Whatever has happened to ‘aging gracefully’? Why won’t you people just leave them alone and let them be, let them live happily?

If only we could all see beyond those lines, we might learn to appreciate old people more. Every line tells a story of their lives. It’s not always about something tragic, like a year after Dad had fallen seriously ill and started his series of treatments. I took a picture of Ma and me and showed it to one of my best friends. She’d freaked out that day.

“No way.”


“That’s not your mother.”

“What are you talking about?” I snapped. “This is her.”

“The last time I saw her, she didn’t look that…” Old, I mentally finished, a word my best friend hadn’t had the heart to spit out. I’d realised then that – after Dad had gotten very sick – Ma had somehow aged a decade faster…in a year.

Still, those lines can also turn up from how often a person smiles or/and laughs. Like when Ma looks at her grandkids, seeing how funny, cute, and lovely they are. Like when four-year-old Gyan gave her flowers he’d picked from the garden with his nanny, cheerfully saying: “Happy birthday, Nini. I love you so much!”

Or, this is like one of the nicest guys I know, everytime he smiles as he gazes lovingly at my friend – the love of his life.
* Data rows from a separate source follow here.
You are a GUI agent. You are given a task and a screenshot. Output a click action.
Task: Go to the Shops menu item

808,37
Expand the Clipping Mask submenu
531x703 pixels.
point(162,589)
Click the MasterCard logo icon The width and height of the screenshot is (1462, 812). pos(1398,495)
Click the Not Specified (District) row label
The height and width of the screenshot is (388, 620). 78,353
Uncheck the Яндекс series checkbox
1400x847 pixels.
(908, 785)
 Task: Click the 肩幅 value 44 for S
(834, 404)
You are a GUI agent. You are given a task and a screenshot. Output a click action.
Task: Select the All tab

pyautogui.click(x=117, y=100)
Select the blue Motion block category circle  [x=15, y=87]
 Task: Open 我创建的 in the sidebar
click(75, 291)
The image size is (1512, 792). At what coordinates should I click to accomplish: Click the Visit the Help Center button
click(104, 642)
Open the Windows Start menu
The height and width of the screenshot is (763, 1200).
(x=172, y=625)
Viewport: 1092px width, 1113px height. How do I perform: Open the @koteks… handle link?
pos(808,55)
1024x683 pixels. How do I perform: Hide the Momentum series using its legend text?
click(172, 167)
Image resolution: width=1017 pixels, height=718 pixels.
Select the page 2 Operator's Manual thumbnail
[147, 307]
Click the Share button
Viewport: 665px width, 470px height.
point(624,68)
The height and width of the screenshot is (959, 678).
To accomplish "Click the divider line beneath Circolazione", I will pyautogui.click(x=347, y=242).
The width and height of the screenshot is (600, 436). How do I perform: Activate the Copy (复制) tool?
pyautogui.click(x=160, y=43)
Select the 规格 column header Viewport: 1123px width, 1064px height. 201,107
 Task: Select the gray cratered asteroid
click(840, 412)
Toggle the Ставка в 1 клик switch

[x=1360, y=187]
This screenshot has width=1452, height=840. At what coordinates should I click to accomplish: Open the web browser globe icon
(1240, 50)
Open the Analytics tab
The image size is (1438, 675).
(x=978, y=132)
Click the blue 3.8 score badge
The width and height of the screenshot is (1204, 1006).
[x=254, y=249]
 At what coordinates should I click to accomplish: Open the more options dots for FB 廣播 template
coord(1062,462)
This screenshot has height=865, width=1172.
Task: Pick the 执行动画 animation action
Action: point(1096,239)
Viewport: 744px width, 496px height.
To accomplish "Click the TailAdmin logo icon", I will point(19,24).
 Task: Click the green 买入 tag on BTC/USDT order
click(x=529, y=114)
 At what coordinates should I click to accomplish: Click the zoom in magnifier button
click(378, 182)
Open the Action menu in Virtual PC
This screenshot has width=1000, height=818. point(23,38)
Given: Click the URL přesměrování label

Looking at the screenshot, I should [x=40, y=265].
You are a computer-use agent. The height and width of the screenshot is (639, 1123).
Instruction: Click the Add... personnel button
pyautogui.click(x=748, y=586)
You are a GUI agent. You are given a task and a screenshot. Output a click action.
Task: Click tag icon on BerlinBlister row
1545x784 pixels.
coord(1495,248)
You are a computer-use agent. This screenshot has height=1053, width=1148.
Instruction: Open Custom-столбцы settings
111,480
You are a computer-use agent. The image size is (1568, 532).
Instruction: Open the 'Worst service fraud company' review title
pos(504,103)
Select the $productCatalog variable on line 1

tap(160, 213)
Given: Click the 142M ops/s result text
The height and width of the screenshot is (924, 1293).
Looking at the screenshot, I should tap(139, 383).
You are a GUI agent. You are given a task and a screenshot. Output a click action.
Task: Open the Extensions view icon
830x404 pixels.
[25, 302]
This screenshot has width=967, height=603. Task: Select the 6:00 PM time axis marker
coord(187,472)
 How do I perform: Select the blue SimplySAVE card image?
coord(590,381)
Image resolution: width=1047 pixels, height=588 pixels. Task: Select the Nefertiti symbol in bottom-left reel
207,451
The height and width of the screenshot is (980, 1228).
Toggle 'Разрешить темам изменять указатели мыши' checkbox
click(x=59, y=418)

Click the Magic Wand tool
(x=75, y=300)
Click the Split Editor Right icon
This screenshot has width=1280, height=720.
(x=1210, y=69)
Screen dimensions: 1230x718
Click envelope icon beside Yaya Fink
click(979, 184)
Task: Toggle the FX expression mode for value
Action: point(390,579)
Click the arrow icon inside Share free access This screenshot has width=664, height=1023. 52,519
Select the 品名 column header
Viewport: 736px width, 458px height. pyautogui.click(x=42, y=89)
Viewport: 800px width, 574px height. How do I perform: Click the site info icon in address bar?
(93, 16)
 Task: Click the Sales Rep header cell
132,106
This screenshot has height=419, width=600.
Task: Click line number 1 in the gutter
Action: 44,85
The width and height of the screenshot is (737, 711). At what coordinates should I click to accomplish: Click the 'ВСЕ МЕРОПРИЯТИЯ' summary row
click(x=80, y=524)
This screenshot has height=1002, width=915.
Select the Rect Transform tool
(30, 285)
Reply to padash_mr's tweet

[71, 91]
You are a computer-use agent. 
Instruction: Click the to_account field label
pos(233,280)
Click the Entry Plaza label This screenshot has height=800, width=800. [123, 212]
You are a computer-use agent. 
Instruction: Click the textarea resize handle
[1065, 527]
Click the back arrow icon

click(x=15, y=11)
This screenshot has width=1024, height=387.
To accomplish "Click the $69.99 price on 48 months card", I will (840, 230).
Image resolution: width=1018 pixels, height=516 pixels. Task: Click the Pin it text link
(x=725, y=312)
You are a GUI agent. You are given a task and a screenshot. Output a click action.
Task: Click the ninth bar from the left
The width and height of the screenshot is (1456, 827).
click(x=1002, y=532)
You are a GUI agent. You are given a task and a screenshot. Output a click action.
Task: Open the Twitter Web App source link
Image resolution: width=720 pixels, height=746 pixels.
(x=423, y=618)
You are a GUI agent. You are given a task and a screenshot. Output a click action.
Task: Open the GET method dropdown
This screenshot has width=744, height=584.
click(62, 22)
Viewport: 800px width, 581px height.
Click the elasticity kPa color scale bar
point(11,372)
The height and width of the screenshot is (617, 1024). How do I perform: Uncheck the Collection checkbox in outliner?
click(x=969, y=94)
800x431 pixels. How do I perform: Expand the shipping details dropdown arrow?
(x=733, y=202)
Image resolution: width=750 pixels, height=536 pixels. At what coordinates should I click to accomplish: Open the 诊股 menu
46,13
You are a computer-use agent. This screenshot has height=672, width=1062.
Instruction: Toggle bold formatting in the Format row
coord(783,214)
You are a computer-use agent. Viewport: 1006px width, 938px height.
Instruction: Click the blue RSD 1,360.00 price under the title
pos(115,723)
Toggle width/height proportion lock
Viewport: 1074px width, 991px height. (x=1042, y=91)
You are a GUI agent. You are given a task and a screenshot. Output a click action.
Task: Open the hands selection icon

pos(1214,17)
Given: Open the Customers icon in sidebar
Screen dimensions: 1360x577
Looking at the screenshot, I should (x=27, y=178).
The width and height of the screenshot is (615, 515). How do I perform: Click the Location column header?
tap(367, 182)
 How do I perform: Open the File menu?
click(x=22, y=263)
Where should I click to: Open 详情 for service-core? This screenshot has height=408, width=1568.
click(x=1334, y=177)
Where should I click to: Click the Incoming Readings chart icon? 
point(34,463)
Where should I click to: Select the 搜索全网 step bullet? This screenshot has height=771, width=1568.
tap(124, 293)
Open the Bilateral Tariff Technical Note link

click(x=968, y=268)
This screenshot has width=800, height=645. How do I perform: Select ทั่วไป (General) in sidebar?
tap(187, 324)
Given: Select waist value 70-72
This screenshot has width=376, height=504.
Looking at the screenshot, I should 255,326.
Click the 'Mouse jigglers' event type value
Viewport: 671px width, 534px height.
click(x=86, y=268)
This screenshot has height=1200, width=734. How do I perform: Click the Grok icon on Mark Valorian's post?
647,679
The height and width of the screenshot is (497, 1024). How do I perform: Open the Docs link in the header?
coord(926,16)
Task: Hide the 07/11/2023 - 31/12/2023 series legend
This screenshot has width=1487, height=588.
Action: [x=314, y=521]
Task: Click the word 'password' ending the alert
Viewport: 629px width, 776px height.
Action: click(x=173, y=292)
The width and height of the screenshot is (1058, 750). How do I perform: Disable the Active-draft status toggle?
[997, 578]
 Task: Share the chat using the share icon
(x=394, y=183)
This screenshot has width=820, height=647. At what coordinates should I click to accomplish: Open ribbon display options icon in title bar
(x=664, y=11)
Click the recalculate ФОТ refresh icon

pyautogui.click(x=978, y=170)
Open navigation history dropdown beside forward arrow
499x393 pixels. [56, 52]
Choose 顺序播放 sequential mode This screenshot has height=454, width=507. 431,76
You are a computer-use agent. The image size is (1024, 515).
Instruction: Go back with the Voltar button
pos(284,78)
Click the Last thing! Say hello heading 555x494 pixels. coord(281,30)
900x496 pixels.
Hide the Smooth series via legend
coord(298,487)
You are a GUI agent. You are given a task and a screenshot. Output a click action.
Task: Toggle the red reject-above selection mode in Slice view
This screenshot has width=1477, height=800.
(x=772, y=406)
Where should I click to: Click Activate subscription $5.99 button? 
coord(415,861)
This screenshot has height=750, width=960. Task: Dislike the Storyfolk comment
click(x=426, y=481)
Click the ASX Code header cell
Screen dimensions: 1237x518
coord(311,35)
I mean, think about this: if that’s the reason behind all those crow’s feet on the corners of your eyes and the lines between your nose and mouth – perhaps having those wrinkles isn’t always such a bad idea. Those wrinkles are the visual evidence of how often you smile and laugh – thanks to the people you love and those who love you in return…and how well-loved you make each other feel.